O relatório "América Latina: A rigidez do gasto e a polarização política limitam as perspectivas de consolidação fiscal" aponta que, em média entre 2021 e 2025, o gasto total do Paraguai ficou em torno de 17% a 18% do Produto Interno Bruto (PIB), posição de austeridade só superada pela Guatemala no grupo analisado. Contudo, a rigidez orçamentária aumentou: em 2019, as despesas rígidas (como salários, subsídios e juros) representavam cerca de 13% do PIB, subindo para aproximadamente 14% em 2024.

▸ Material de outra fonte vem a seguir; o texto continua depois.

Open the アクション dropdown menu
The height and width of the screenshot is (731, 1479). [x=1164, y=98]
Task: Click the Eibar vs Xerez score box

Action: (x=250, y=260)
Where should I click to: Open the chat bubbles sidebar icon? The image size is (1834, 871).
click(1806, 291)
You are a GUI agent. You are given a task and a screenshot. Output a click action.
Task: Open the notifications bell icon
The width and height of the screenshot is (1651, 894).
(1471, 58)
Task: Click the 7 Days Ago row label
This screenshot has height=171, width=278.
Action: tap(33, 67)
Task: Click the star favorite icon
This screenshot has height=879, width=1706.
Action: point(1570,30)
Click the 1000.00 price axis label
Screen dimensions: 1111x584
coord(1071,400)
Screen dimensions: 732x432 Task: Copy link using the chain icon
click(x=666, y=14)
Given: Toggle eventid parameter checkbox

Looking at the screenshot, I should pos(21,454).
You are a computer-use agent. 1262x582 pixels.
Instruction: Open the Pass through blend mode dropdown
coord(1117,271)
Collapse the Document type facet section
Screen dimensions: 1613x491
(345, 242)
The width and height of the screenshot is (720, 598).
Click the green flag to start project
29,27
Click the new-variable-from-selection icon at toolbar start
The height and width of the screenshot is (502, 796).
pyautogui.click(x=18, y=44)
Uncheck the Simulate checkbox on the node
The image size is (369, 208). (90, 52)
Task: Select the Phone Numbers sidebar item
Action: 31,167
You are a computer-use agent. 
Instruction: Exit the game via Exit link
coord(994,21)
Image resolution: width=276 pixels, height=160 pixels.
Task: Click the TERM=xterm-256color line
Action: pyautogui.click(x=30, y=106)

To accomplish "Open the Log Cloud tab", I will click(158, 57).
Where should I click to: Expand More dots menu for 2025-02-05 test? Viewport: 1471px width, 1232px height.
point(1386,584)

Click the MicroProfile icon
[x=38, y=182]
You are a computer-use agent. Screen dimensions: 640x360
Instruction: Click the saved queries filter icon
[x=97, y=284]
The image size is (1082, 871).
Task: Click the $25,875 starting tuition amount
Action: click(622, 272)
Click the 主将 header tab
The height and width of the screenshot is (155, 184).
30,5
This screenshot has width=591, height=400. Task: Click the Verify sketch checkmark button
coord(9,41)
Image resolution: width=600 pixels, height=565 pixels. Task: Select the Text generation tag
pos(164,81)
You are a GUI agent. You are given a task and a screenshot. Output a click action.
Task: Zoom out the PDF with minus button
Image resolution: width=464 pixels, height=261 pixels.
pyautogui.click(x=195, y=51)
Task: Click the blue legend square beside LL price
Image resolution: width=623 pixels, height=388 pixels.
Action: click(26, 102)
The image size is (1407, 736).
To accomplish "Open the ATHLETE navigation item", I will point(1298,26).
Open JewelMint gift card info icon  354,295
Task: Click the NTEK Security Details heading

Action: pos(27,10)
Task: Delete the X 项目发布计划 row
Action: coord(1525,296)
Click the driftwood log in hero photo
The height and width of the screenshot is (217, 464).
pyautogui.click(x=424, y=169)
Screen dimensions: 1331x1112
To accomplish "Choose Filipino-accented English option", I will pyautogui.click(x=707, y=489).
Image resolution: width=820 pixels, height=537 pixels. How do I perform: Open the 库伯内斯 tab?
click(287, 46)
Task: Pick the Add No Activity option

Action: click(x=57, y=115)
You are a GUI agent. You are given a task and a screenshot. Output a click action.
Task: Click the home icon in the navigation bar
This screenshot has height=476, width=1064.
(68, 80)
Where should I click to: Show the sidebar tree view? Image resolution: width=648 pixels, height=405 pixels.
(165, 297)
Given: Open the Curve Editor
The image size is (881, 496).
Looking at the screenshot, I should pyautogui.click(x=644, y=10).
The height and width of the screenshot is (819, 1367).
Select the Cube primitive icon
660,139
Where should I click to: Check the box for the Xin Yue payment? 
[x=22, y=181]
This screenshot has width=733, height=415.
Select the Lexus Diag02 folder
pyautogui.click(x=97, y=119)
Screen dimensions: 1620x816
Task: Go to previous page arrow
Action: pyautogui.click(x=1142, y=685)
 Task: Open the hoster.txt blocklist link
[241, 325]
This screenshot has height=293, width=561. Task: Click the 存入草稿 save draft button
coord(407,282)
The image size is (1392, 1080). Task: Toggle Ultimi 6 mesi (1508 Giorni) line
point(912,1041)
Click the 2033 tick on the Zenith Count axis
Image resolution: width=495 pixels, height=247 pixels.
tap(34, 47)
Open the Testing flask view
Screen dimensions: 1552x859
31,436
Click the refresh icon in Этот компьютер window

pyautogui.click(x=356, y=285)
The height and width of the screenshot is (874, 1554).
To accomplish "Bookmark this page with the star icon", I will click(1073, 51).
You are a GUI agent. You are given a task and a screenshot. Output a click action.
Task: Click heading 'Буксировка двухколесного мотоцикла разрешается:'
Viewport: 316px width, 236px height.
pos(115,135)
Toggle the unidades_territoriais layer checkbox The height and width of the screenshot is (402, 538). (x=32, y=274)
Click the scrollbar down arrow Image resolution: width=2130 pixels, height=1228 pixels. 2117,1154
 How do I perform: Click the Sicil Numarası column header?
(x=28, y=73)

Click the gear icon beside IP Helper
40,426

Esse incremento nos gastos obrigatórios ocorreu à custa do investimento público. No período de 2019 a 2024, a inversão de capital do governo registrou uma queda de quase um ponto percentual do PIB. Os salários constituem o principal componente do gasto rígido paraguaios, seguidos por subsídios e outras transferências correntes. O pagamento de juros, por sua vez, ainda representa uma proporção menor do que em economias como Brasil e Colômbia.
A Moody's reconhece que o Paraguai, que possui uma classificação soberana Baa3 (grau de investimento), tem uma capacidade maior de absorver choques em comparação com outros países da região, graça a uma dívida estável e a um quadro de responsabilidade fiscal. A dívida pública foi mantida em torno de 41% do PIB em 2025, com projeção de estabilizar em aproximadamente 37% no médio prazo. No entanto, a agência ressalta que a base de receitas do país continua baixa, o que, por si só, restringe a flexibilidade orçamentária geral.
O informe conclui que, embora a Lei de Responsabilidade Fiscal do Paraguai tenha fornecido uma âncora importante, as dificuldades para alcançar acordos políticos e a baixa arrecadação limitam a capacidade do governo de reduzir déficits e sustentar o investimento em infraestrutura, fatores cruciais para o crescimento econômico de longo prazo.